From the entries that follow, list every line in which the string "with" appears.

◆ ◆ ◆ ◆ ◆

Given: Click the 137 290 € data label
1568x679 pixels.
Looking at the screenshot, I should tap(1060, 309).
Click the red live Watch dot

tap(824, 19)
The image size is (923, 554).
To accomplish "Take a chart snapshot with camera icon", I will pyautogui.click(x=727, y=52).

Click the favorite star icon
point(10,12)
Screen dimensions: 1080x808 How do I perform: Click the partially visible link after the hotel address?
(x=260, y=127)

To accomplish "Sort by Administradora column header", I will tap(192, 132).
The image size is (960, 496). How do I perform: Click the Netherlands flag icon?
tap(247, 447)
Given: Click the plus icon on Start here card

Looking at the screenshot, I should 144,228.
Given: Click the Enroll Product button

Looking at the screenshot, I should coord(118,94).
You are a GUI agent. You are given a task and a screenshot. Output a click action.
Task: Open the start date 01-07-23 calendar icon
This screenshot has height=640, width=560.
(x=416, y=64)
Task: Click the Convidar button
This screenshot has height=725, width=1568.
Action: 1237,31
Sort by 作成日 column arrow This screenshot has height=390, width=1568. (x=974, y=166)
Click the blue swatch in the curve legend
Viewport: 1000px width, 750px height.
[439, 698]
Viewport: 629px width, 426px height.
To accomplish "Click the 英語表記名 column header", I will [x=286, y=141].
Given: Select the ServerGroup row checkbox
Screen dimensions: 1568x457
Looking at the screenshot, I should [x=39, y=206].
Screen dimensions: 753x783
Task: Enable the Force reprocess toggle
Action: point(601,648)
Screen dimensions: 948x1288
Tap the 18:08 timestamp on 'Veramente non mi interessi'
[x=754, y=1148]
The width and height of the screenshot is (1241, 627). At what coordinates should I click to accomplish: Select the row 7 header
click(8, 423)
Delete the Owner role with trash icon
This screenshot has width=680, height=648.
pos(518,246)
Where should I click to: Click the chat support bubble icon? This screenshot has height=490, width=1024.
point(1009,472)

◆ ◆ ◆ ◆ ◆

- **SOLUTION FOR THIS PROBLEM**:
To accomplish "Take a chart snapshot with camera icon", I will pyautogui.click(x=727, y=52).
Delete the Owner role with trash icon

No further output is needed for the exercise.